Although not directly concerned with the question of citizen-building, a large literature now explores how the welfare state models that arose in Europe after World War II, and subsequently spread to much of the colonial world, can best adapt to the evolving pressures of globalization. 6 In some places, the social benefits to which citizens have become accustomed may not be sustainable, with citizens’ expectations needing to be scaled back and social contracts renegotiated. Despite the important questions that these issues raise, there is only limited work on varieties of what we might think of as “pro-market” or “pro-globalization” citizen-building. These include efforts to build greater entrepreneurialism, productive risk taking, industriousness, adaptability, and other development-friendly attitudes, as well as lessened dependence on the state, into the fabric of citizenship. 7
Thus, I define the making of citizens, 2.0 as the challenge of building citizens “after” the era of nationalism, when states already have populations who know “who” they are, need to focus less on preparing them to fight on the battlefield, and find themselves having to compete in increasingly competitive global markets. This is not to say that earlier periods have not witnessed some of these trends, particularly related to economic globalization, nor that such trends are irreversible, but rather to underscore the importance of a shifting international context for the ever-evolving citizen-building challenge. This discussion also does not imply that existing theory surrounding the “making of citizens” is obsolete. Nationalism, for instance, is not disappearing, but its meaning may fluctuate in an era in which most “nations” already have some form of recognition, such as statehood. Likewise, the desire for innovative, hard-working, self-reliant citizens, better able and more willing to contribute to economic growth, is hardly unique; indeed, it was a particular concern for the absolutist monarchs of early modern Europe (Riesenberg, 1992, p. 207). My goal here is simply to highlight broad shifts in emphasis when it comes to the making of citizens, which are linked to larger changes in the international system and call for new and more systematic research on the evolving nature of the challenge.

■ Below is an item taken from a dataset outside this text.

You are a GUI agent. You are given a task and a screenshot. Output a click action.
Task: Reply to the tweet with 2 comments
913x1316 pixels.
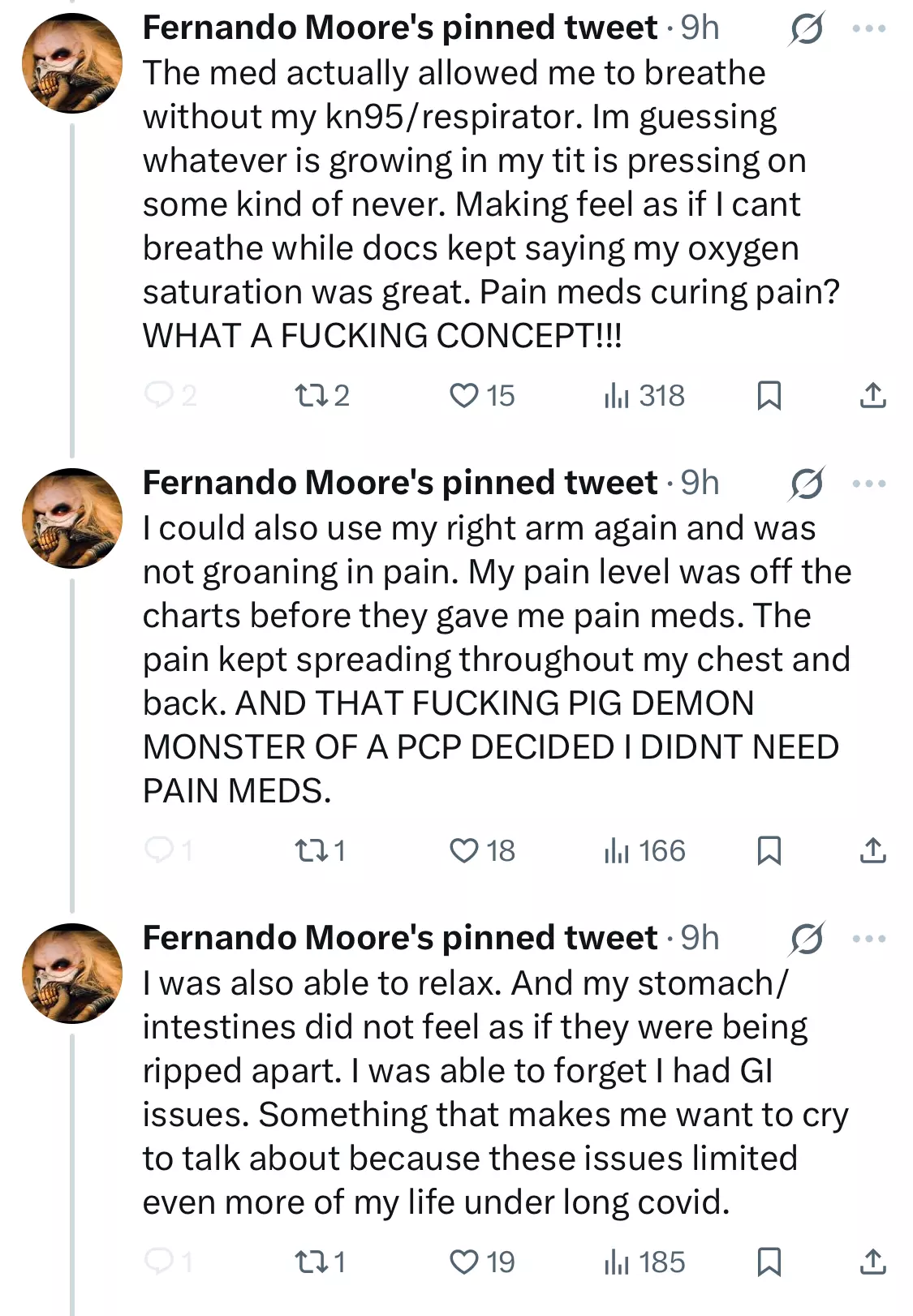[170, 396]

Below, I offer a conceptual framework designed to help achieve that goal. A key aim is to enrich and open up new avenues for comparative research by unbundling aspects of the state–citizen relationship that are often lumped together under elusive categories such as “national identity” and “modern citizen.” 8 I follow T. H. Marshall (1950) in conceiving of the state–citizen relationship as defined by civil, political, and social or economic dimensions, but I also modify his approach in several ways in response to some important critiques.
First, I relax the concept of citizenship, so that it need not be associated exclusively with Western-style democratic regimes; instead, I use it to capture the wide variety of ways in which the relationship between “the rulers” and “the ruled” may emerge and evolve in democratic as well as hybrid regimes and even authoritarian settings that may have alternative social contracts (in which citizens do get something in exchange for their allegiance, just not the typical Western set of political and civil rights). 9 Second, within each dimension, I incorporate not only demands for rights but also conceptions of responsibility, reflecting the concern that citizenship theorists have focused on the rights side of modern citizenship at the expense of the responsibilities side (Kymlicka & Norman, 1994). Marshall’s critics suggest that his conceptualization is not only too Anglo centric and teleological but also ignores the question of what the citizen owes the state and community of fellow citizens. Third, I reorient the framework so that it accommodates the perspective of the “ruling class,” as Mann (1987) and Smith (2001) have suggested, thus allowing for newer constructivist approaches to the shaping of identity more commonly found in the nationalism literature. Finally, I add a fourth component, which captures patriotic and nationalistic attitudes—feelings of love for, identification with, and special concern for one’s nation and country (Nathanson, 1993; Smith, 1998).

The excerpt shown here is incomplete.